Working data Block Start
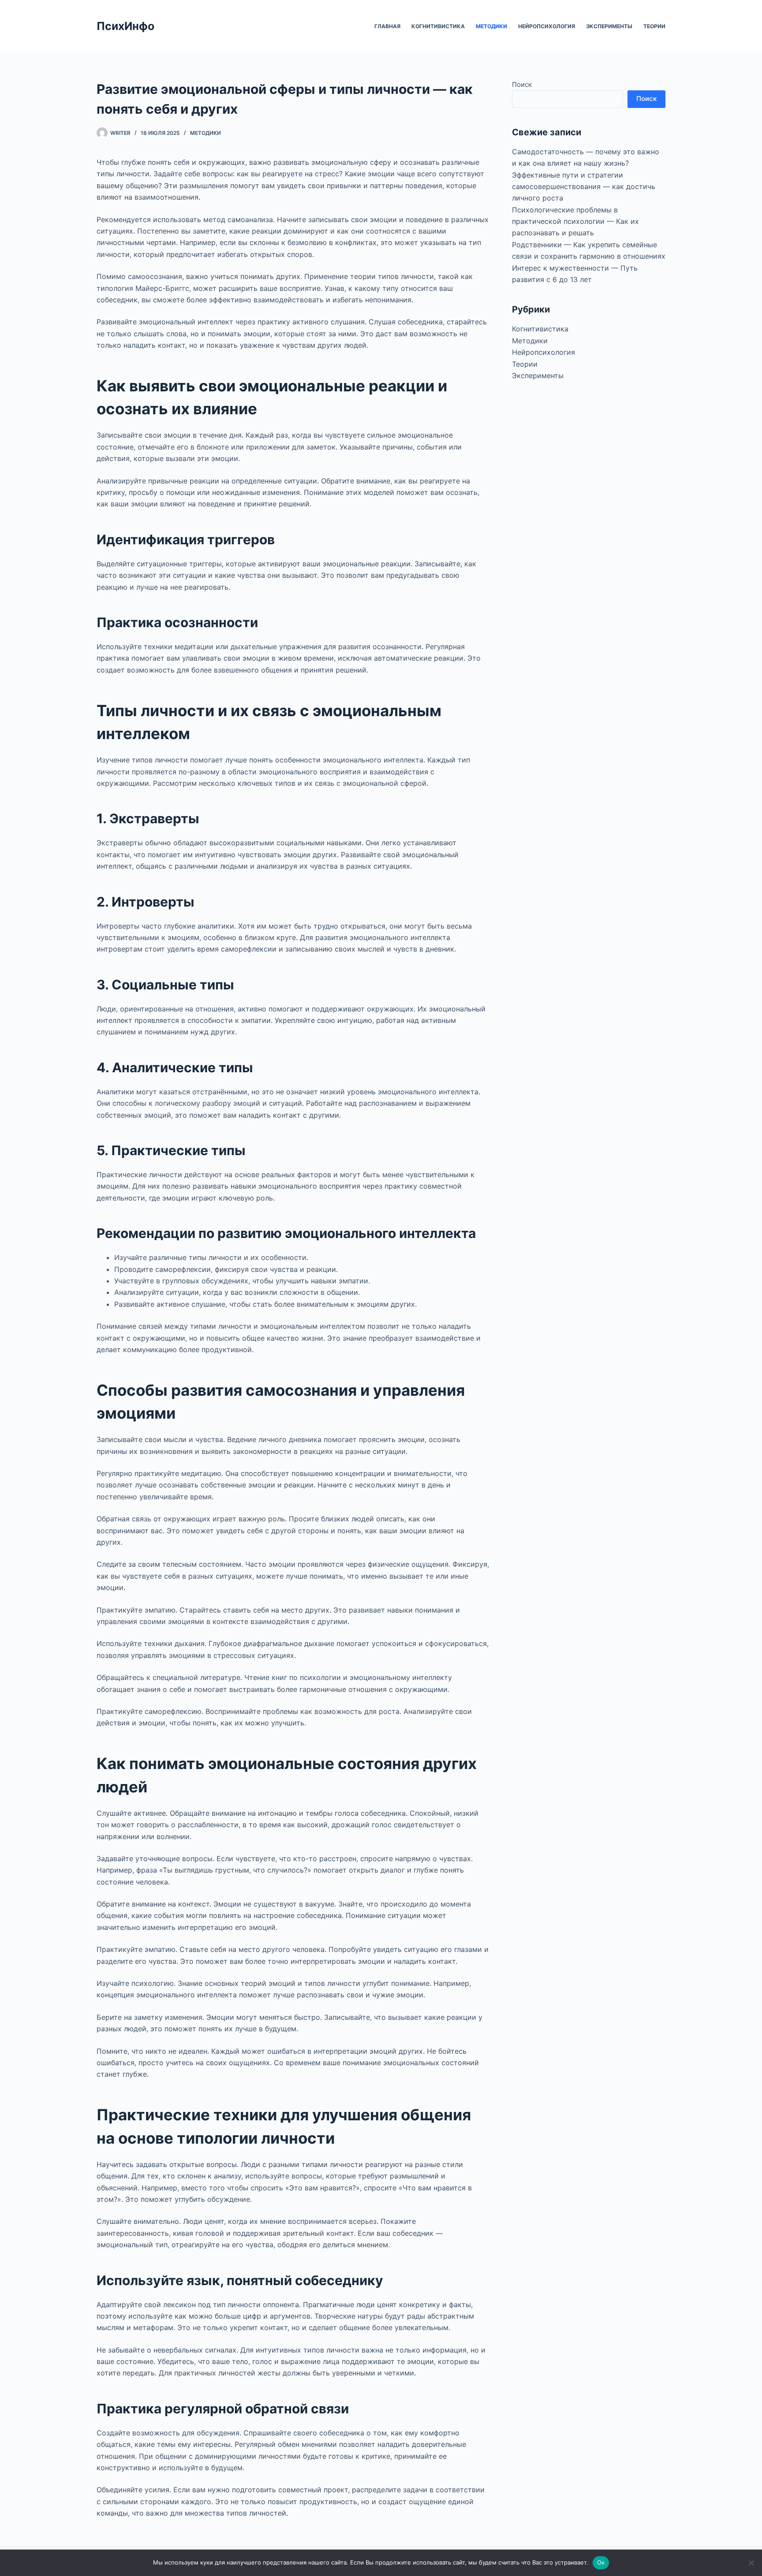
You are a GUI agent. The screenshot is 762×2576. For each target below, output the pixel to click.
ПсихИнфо (125, 26)
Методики (491, 26)
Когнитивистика (438, 26)
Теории (654, 26)
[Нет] (751, 2562)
Working data Block End
Transcribe each entry above without alteration, but keep the pictures out.

Answer for the task >>
You are a GUI agent. The screenshot is 762×2576. For each target below, output the pixel to click.
ПсихИнфо (125, 26)
Методики (491, 26)
Когнитивистика (438, 26)
Теории (654, 26)
[Нет] (751, 2562)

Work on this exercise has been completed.